そのため、災害時などでパケットネットワークや回線交換ネットワークに通信規制がかかっても、SMSは回線交換方式におけるシグナリングチャネルを使用しているため、通信回線に負担をかけずに連絡を取るための有効な手段といえます。
TDMA/FDD
下り(基地局->端末方向)と上り(端末->基地局方向)の通信では周波数による分割FDD: 周波数分割複信を使用し、片方を送信専用、もう一方を受信専用とすることで同時に送受信できるようにしています。

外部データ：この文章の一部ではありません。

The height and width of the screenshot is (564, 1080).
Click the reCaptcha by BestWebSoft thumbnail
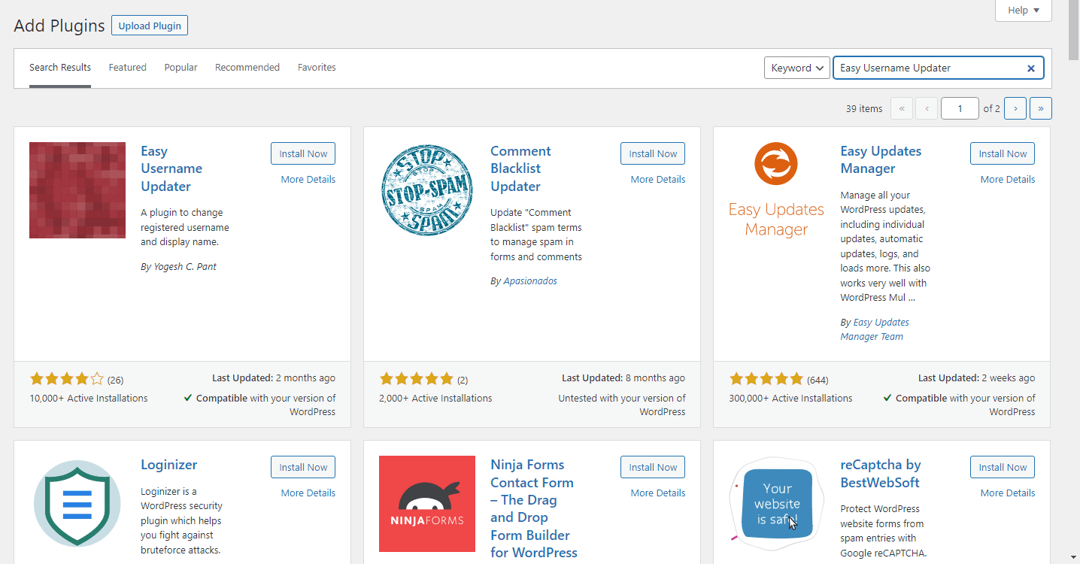776,503
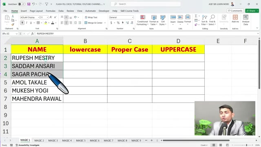This screenshot has width=261, height=147.
Task: Click the Share button
Action: coord(251,11)
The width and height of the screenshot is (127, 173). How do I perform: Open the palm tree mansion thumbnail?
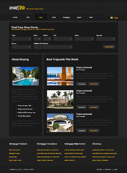pos(60,99)
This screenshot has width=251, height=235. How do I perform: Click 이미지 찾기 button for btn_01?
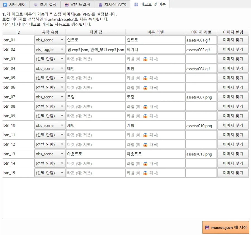[x=233, y=40]
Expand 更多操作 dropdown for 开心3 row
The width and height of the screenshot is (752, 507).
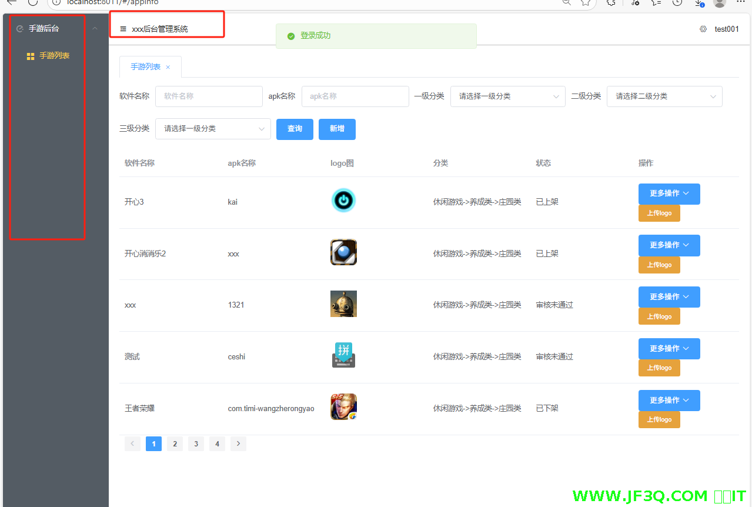[669, 194]
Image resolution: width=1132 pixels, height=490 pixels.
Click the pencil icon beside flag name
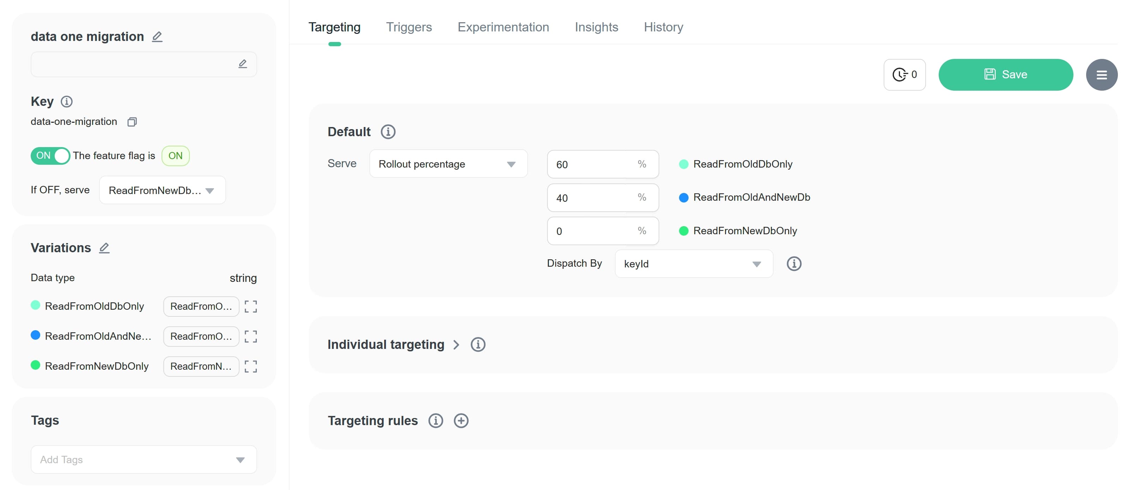(x=157, y=36)
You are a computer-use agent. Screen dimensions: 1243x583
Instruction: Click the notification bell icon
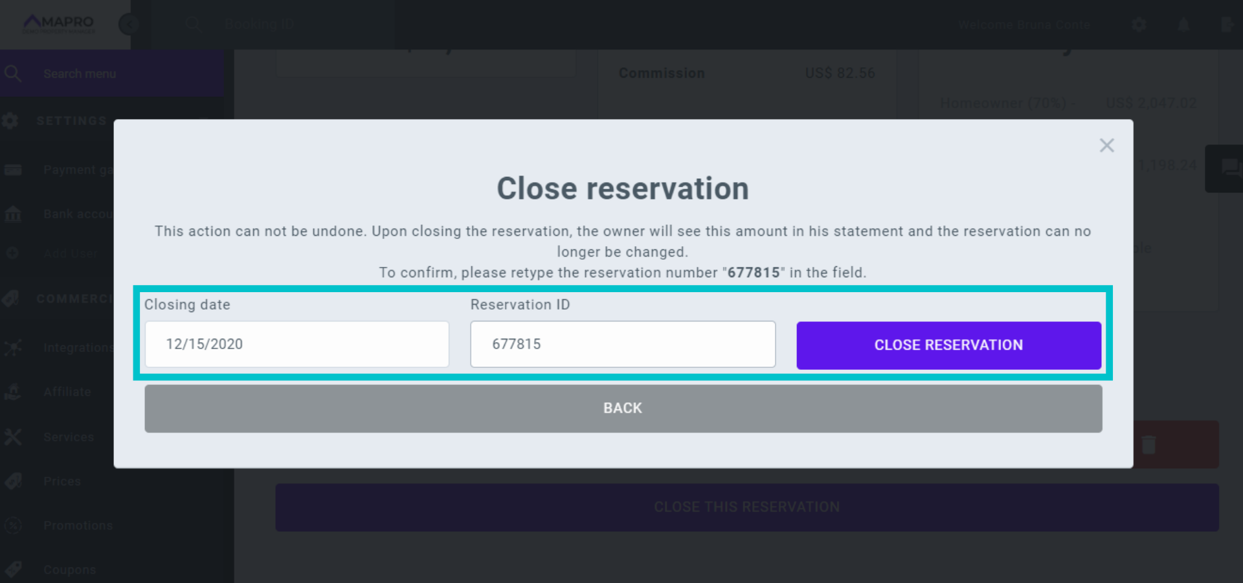point(1183,25)

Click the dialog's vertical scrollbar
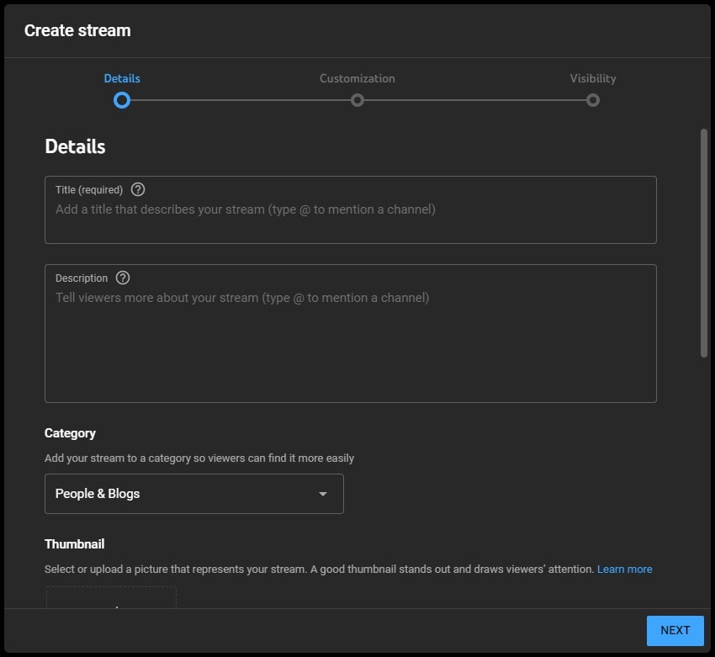coord(704,244)
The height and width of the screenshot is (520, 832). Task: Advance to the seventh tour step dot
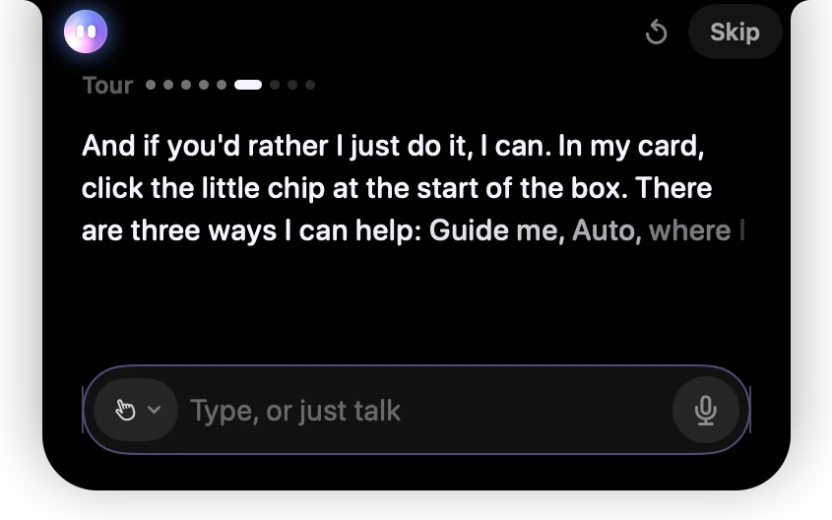tap(275, 85)
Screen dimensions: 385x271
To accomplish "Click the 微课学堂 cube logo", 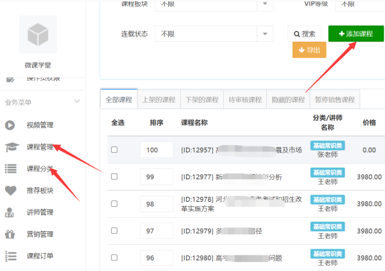I will click(38, 35).
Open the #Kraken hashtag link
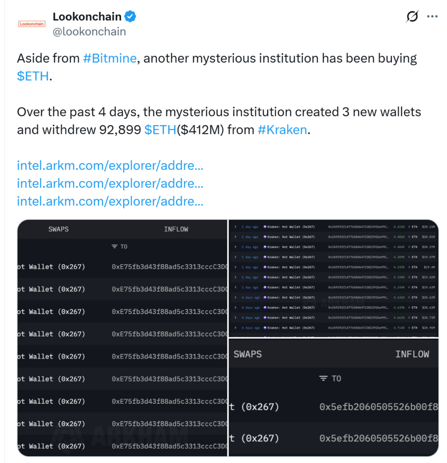Viewport: 447px width, 463px height. click(x=282, y=130)
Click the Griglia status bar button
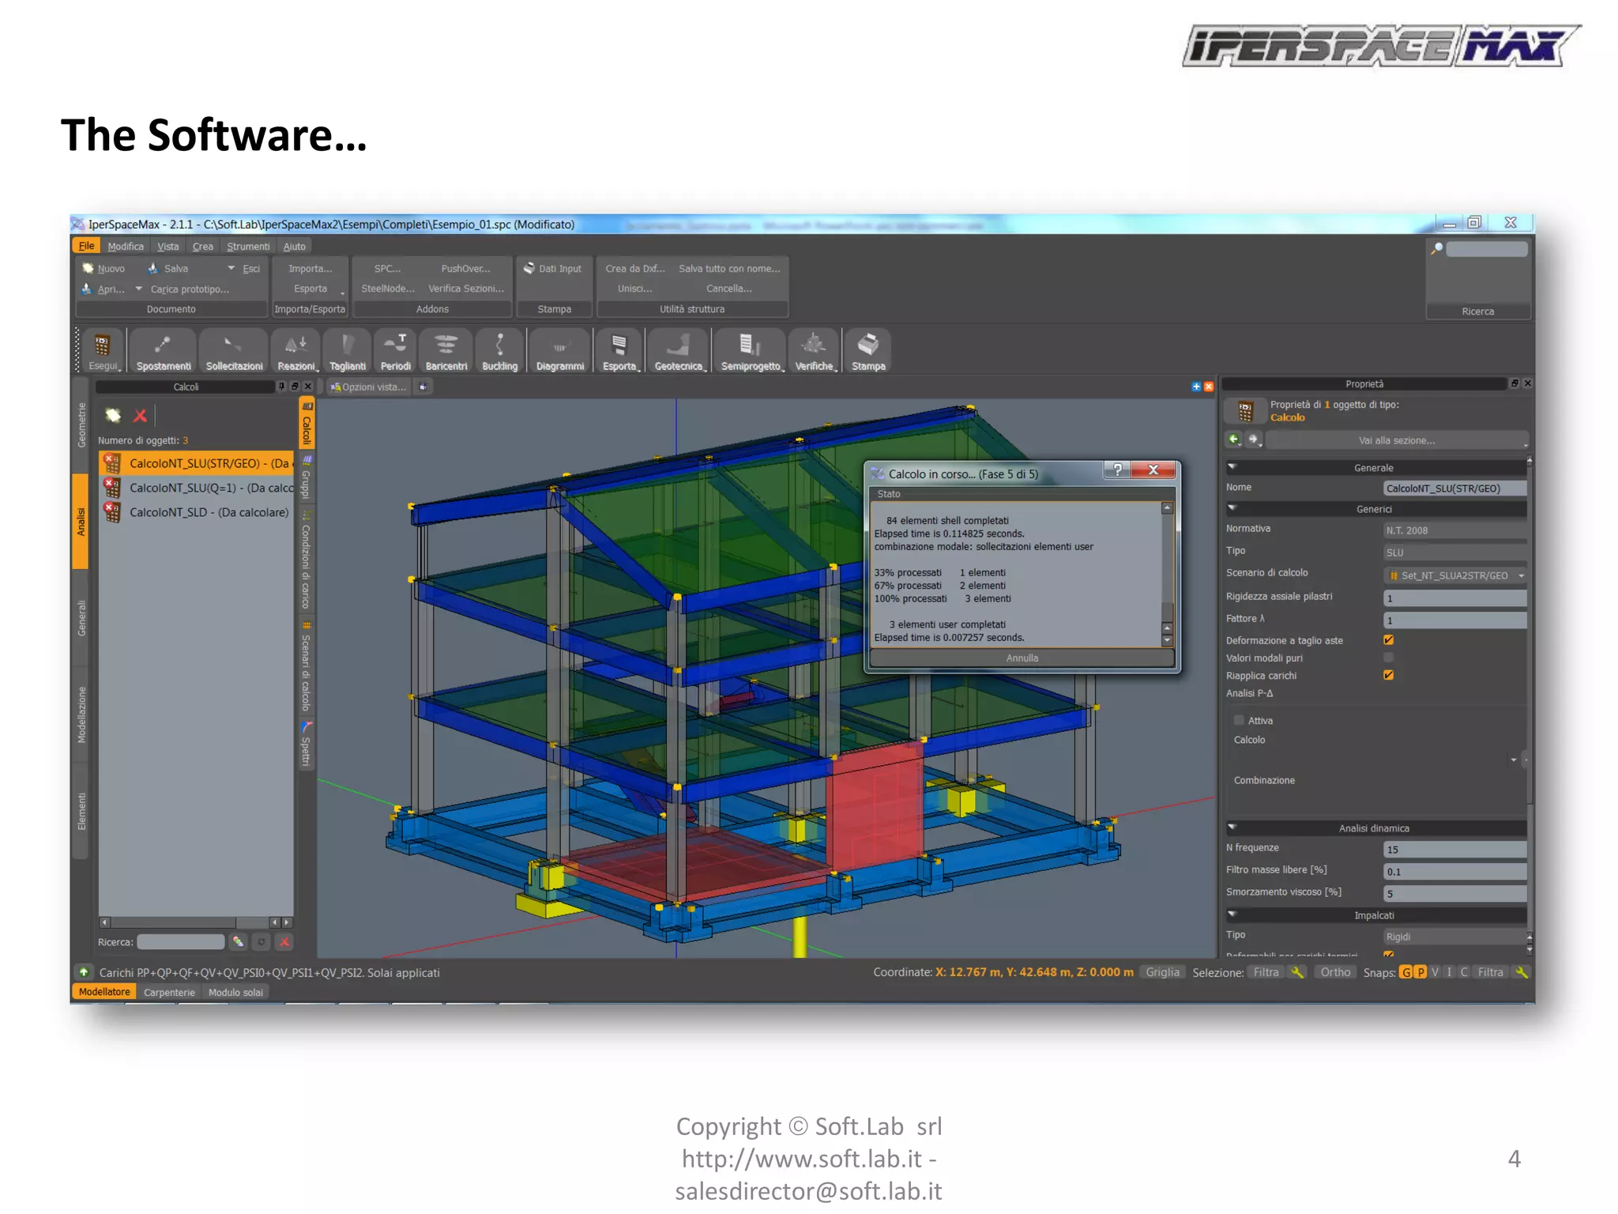The height and width of the screenshot is (1214, 1618). 1162,972
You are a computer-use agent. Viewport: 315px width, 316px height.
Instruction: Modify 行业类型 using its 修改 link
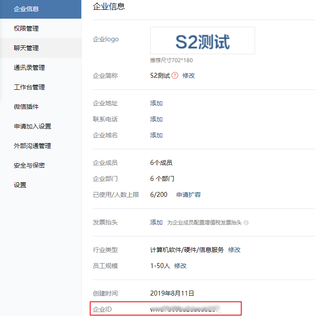234,250
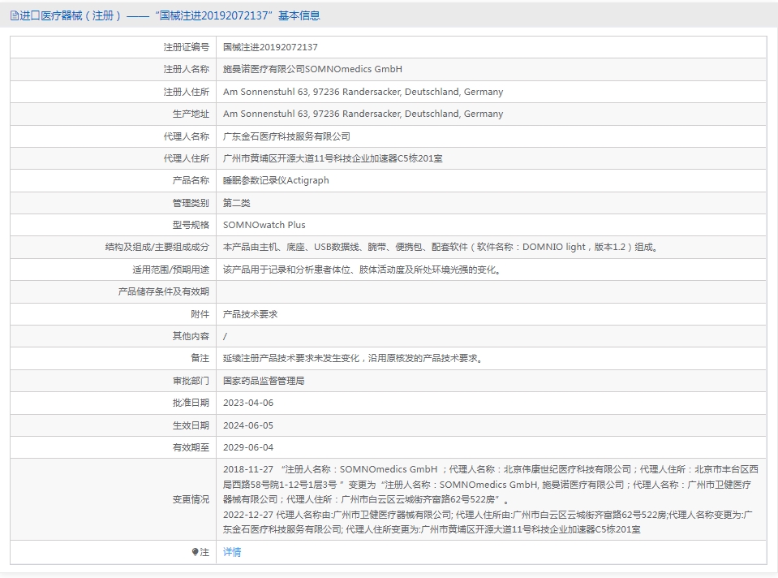Viewport: 778px width, 578px height.
Task: Click the 适用范围/预期用途 description text
Action: click(361, 270)
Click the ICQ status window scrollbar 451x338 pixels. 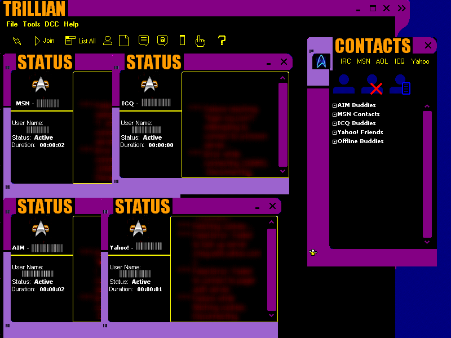click(x=283, y=124)
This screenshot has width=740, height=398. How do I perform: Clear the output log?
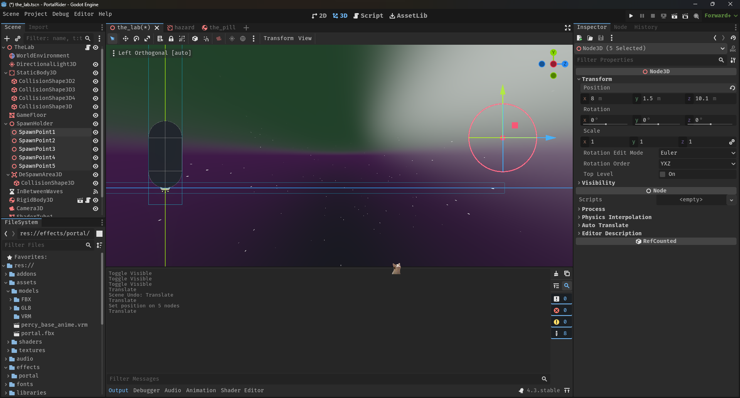[556, 274]
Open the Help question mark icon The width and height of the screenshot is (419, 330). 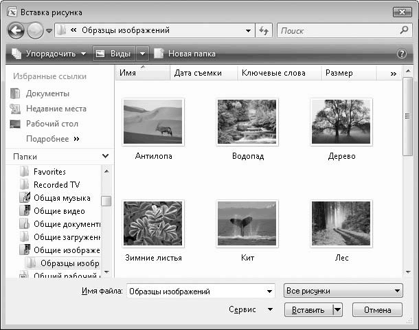pyautogui.click(x=401, y=54)
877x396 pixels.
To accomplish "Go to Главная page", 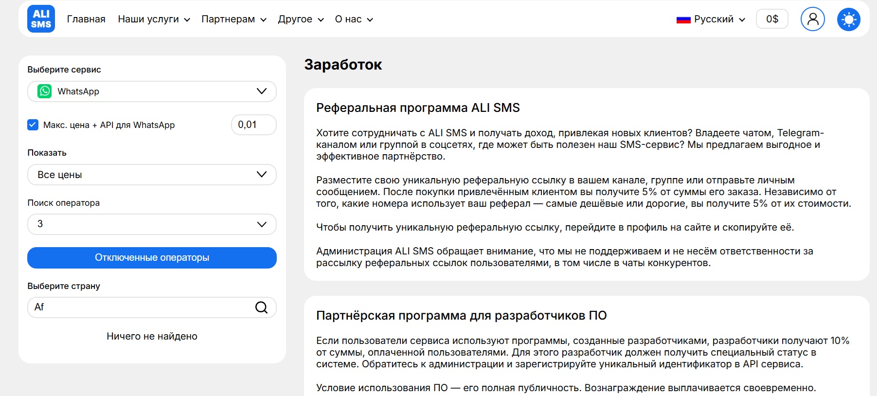I will tap(86, 19).
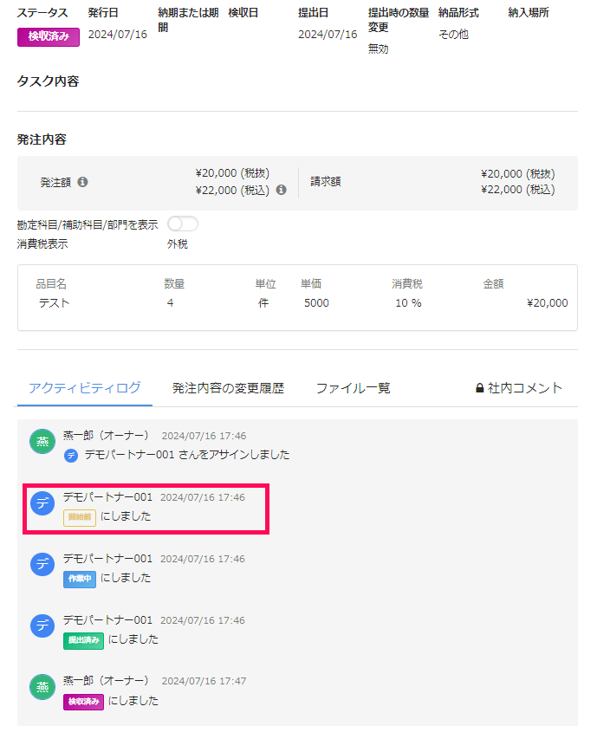The image size is (597, 739).
Task: Open the 発注内容の変更履歴 tab
Action: point(228,388)
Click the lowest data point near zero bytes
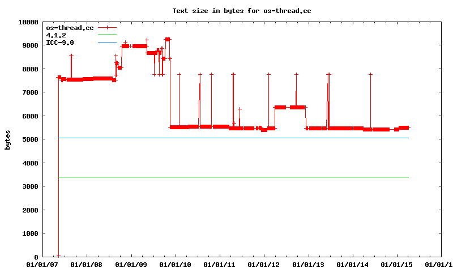 point(58,256)
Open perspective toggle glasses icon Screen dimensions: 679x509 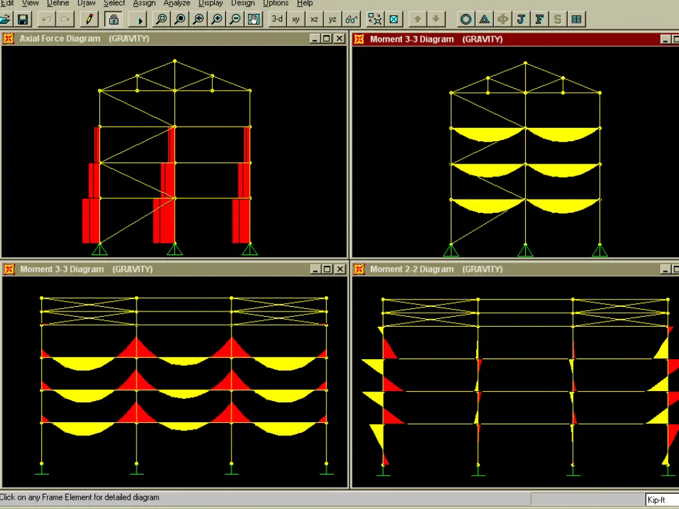(x=352, y=19)
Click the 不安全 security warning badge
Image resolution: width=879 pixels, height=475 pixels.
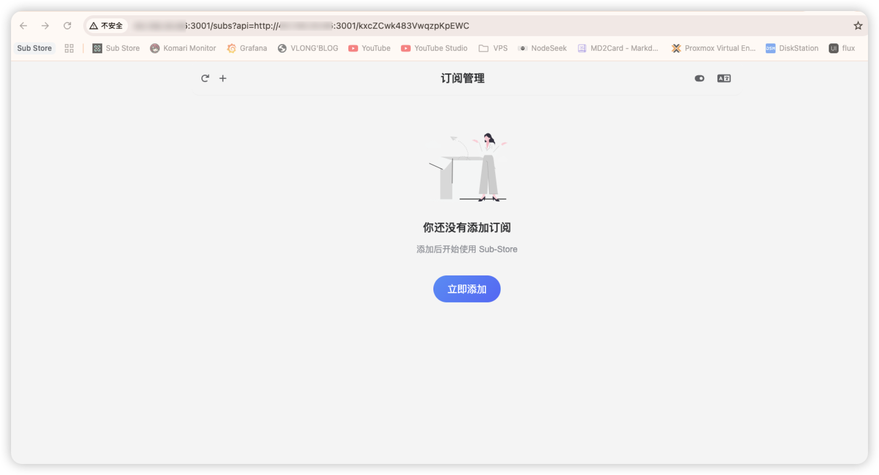(106, 26)
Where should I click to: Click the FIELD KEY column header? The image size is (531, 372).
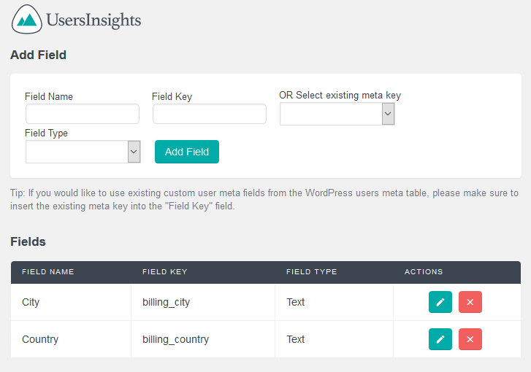click(x=164, y=272)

基地局と複数の端末との同時通信には時間による分割TDMA: 時分割多元接続を使用しています。

GSMの周波数帯
GSMには大きく3種類の周波数帯があります。900MHz帯を使用しているGSM900、1800MHz帯を使用しているGSM1800、1900MHz帯を使用しているGSM1900です。
GSM900
880-915MHz、925-960MHzの電波を使用するGSM900は、GSM方式の中で最もポピュラーなシステムで多くの国で普及しており、北米以外のGSM採用国のGSMサービス提供国にはまずこの方式でのサービスがあります。
GSM1800
新しい方式で主に都市部からサービスが始まっています。GSM900の回線が都市部で逼迫したため、新たな回線として採用されました。
GSM1900
主に北米で使用されております。
その他の通信仕様
GSMの高速通信仕様は、以下のようなものがあります。
GPRS
GPRS (General Packet Radio Service)というパケットデータ機能が追加されました。GPRSはインターネットブラウジング、WAPアクセス、SMSといった全てのデータサービスに使用できます。GSMとは異なり、GPRSはパケット通信方式です。複数ユーザー間で、データ送信が必要な場合にだけ同じ伝送チャネルが共有されます。GPRSで達成可能なデータレートは、サポートされるマルチスロットクラスによって異なります。タイムスロットあたりの最大データレートは21.4 kbit/s、ダウンリンク(下り)またはアップリンク(上り)のいずれかで最大8スロットが使用可能です。
EDGE
データ伝送レートの向上とネットワーク容量の拡大を目的とし、EDGE(Enhanced Data for GSM Evolution)が導入されました。EDGEでは、TDMAの無線方式、8PSK(八位相偏移変調 )という変調方式が採用されています。
従来のGPRSではRF変調シンボル1個で1ビットを表していたのに対し、この方式ではシンボル1個で3ビットを表します。この技術的変更により、EDGEでは実効データレートが3倍になり、ピーク・データ・レートはタイムスロットあたり59.2 kbit/sに達しました。GPRSと同様、達成可能な最大データレートは、移動機でサポートされるマルチスロットクラスに依存します。